What to expect from the Bank of England’s interest rate decision this week

Ryan Brothwell 3 min read
What to expect from the Bank of England’s interest rate decision this week

Key Points

  • The Bank of England’s MPC is widely expected to hold the UK base rate at 3.75% on Thursday 30 April, with analysts calling a decision “almost certain” and another unanimous 9-0 vote likely.
  • Geopolitical tensions in the Middle East, especially around energy supplies through the Strait of Hormuz, are driving upside inflation risks as oil and gas prices remain elevated.
  • UK inflation rose to 3.3% in March and is forecast to climb further, with household inflation expectations jumping and raising concerns about second-round effects.
  • Recent data shows mixed signals, including strong GDP growth and a stabilising labour market, but much of the resilience may be temporary as higher energy costs begin to weigh on demand.
  • While April is a hold, risks of rate hikes in summer (June or July) are rising; markets are pricing in around two hikes this year, with the MPC’s language and forward guidance in focus.

The Bank of England’s Monetary Policy Committee (MPC) is widely expected to hold the UK base rate steady at 3.75% when it announces its decision on Thursday (30 April).

Analysts at RSM UK, in their latest MPC preview, say a hold is ‘almost certain’, likely accompanied by another unanimous 9-0 vote. The key focus will shift to the accompanying statement, minutes, and any updated communications from Governor Andrew Bailey and the committee.

Ongoing tensions in the Middle East, particularly around energy supplies through the Strait of Hormuz, remain the dominant factor.

While oil and gas prices have eased somewhat since the last meeting, they are still elevated compared to pre-crisis levels. This is feeding through into higher household fuel and utility bills and business costs, with inflation risks clearly on the upside.
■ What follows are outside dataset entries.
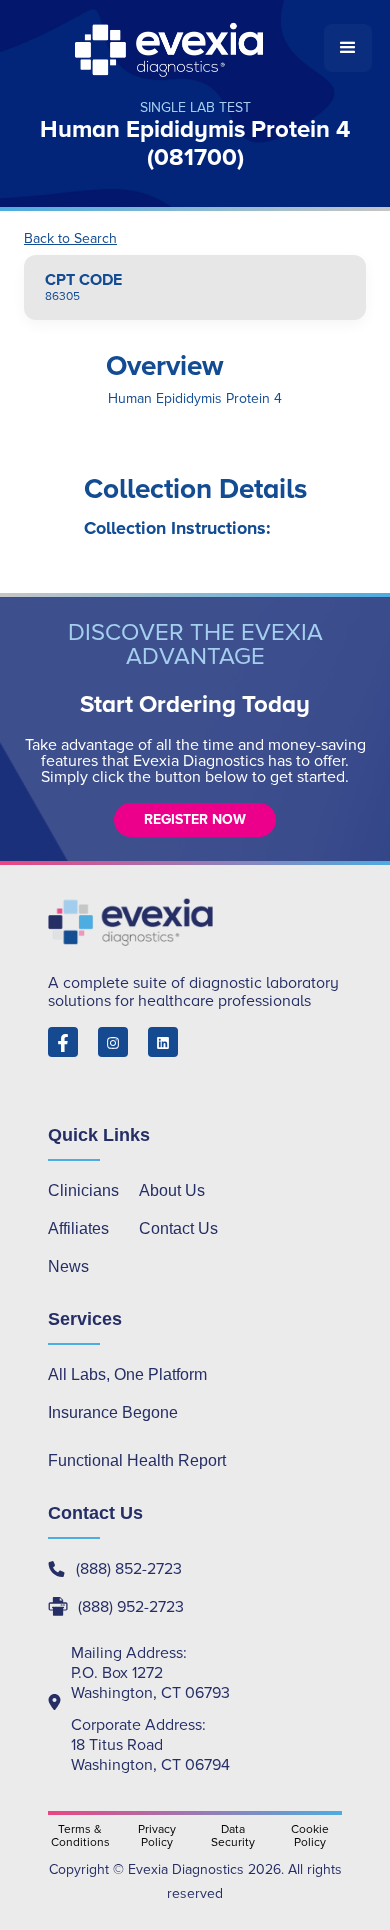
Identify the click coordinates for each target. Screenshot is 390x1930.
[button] (348, 48)
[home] (171, 48)
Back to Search (70, 239)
Inflation rose to 3.3% in March and is expected to climb further once base effects and temporary policy measures fade. Household inflation expectations have also jumped, raising concerns among MPC hawks about second-round effects becoming unanchored.

Mixed economic signals

Recent UK data has shown resilience that could worry rate-setters:

  • GDP surged 0.5% in February, with a clear upward trend in the three-month measure.
  • The labour market stabilised somewhat, with unemployment dipping to 4.9%.
  • Business surveys (PMIs) in April pointed to resilience but also rapid price pressures.

However, much of this strength may reflect catch-up from earlier weakness or front-loading ahead of potential disruptions. Doves on the committee can point to remaining slack in the labour market and the risk of a sharper slowdown in demand over the coming months as higher energy costs bite.

Longer-term risks point to possible summer hikes

With the rate decision looking nailed on, markets and economists will pore over the MPC’s language.

Governor Bailey has indicated no rush to raise rates, and the committee is likely to keep guidance broadly unchanged while acknowledging upside inflation risks, possibly through new energy price scenarios, similar to approaches taken by the European Central Bank.

Some members, such as Chief Economist Huw Pill and Catherine Mann, have sounded more hawkish recently. Others may push back if concerns about the labour market grow. The BoE will want to avoid repeating the market overreaction seen after the March meeting, when pricing swung sharply toward multiple hikes.

While April is expected to be a hold, risks of rate increases in the summer (potentially June or July) are rising. Markets are currently pricing in around two hikes for the year, which the MPC appears relatively comfortable with for now.

The ultimate trigger will be how long energy supply disruptions last and their impact on inflation versus growth. If geopolitical tensions persist, the balance could tilt toward tighter policy to prevent inflation from becoming embedded.